A week ago Saturday, I attended a rally with my compadres of Veterans For Peace. The keynote speaker, an energetic and likeable black cleric, gave a stimulating presentation, generally on the evils of conflict and the need for peace, but also upon the hopes that the citizens now nurtured, centered on our new President. A government led by leaders many of us saw as detrimental if not treacherous had been supplanted by leadership that promised decency and restoration of constitutionality in this once world's oldest democracy.
It is highly doubtful that anyone in our small audience had preferred Bush Inc. or the candidacy of McCain-Palin to President Obama. And I believe that all there -- regardless of perhaps other preferences in political personalities -- would solidly endorse the proposition that a barrier had thankfully been surmounted, race had been rightly and finally left in the wake of the struggle for equality of political opportunity, or at least that this precedent augured substantial hope for such.
But – a cloud descended, not upon the scene but upon my general approval of what our speaker's perspective offered -- all of which I viewed as positive except for a personal twinge of intrepidation.
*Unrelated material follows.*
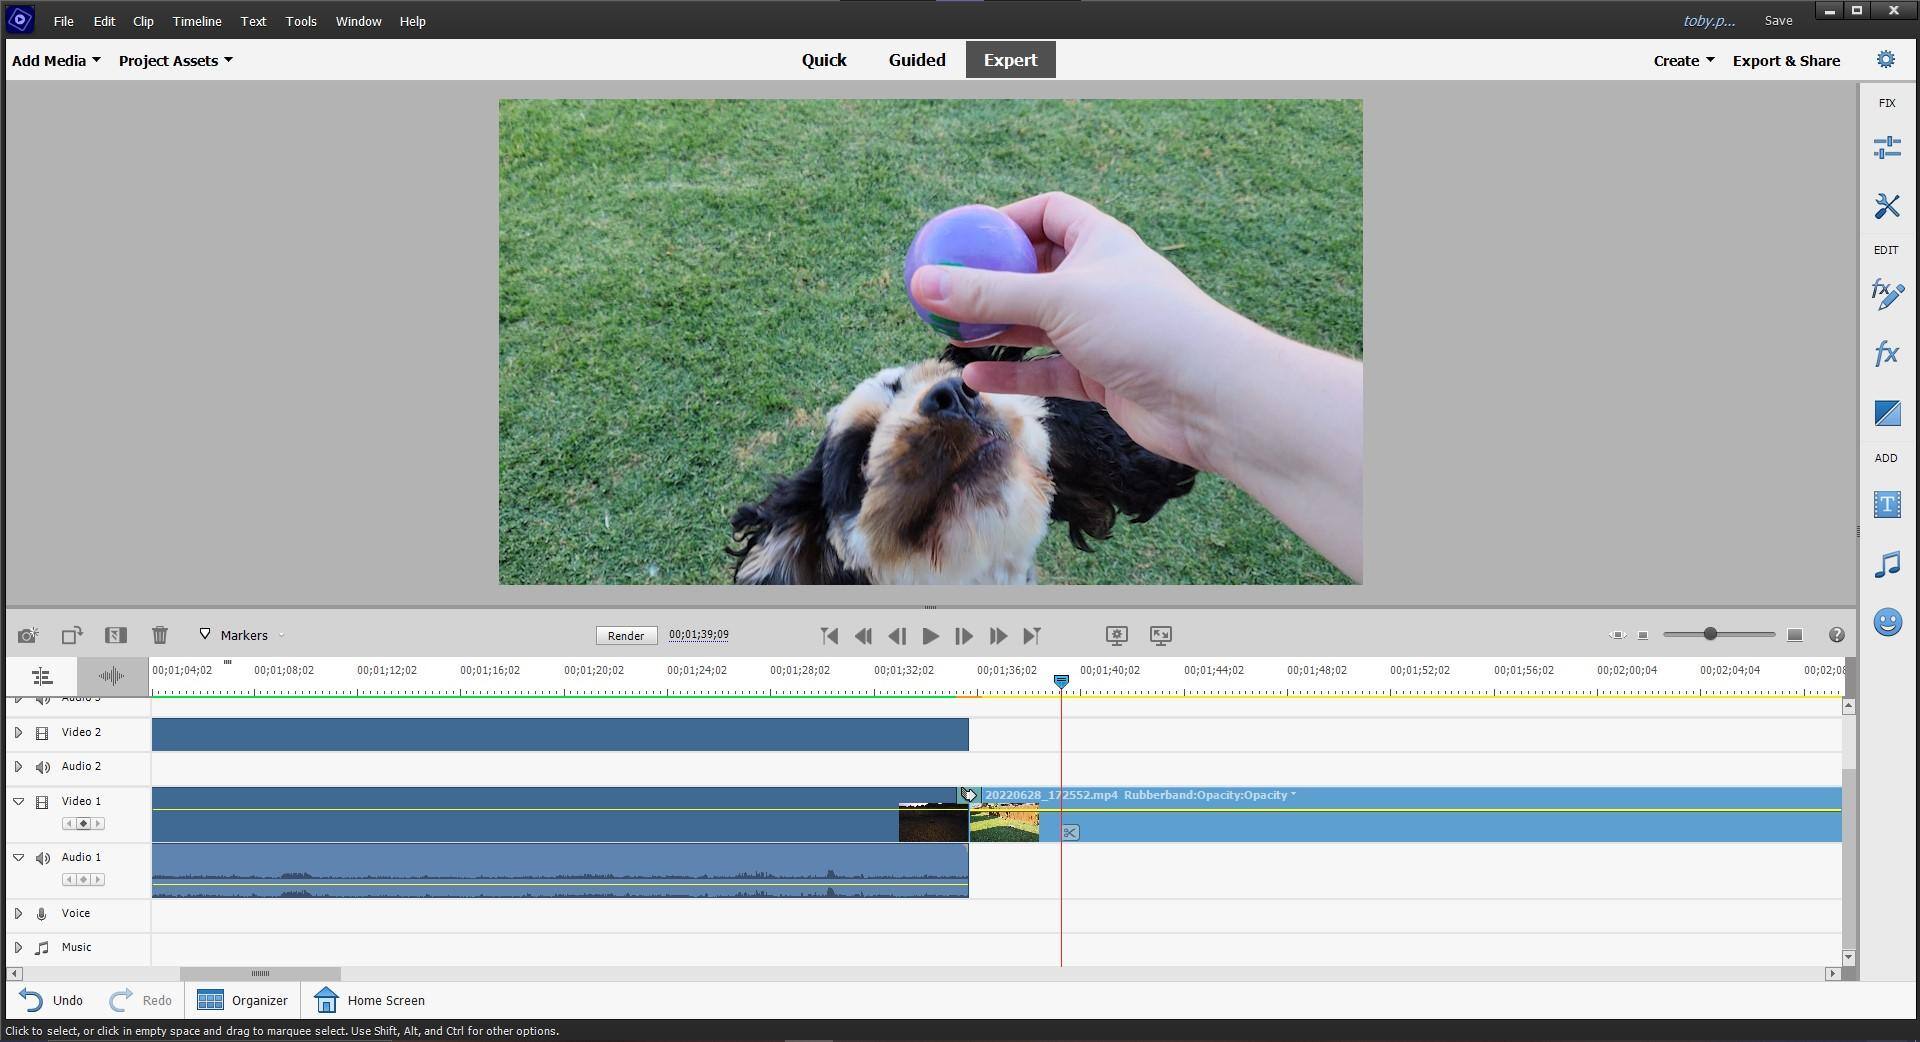
Task: Click the scissors split clip icon at playhead
Action: pyautogui.click(x=1070, y=833)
Could our speaker's emphasis on the beneficial advancement of racial equality in our political process and the hopes he wrapped it in possibly affect his critical faculties in assessing the actual performance of our new government? Was it possible that the black community – traditionally at the vanguard of the progressive political struggle – could, however understandably, put that sense of identity and community ahead of the critical evaluation of America's leadership now so desperately needed to be continued? In short, were hope, promise and identity to supplant reality?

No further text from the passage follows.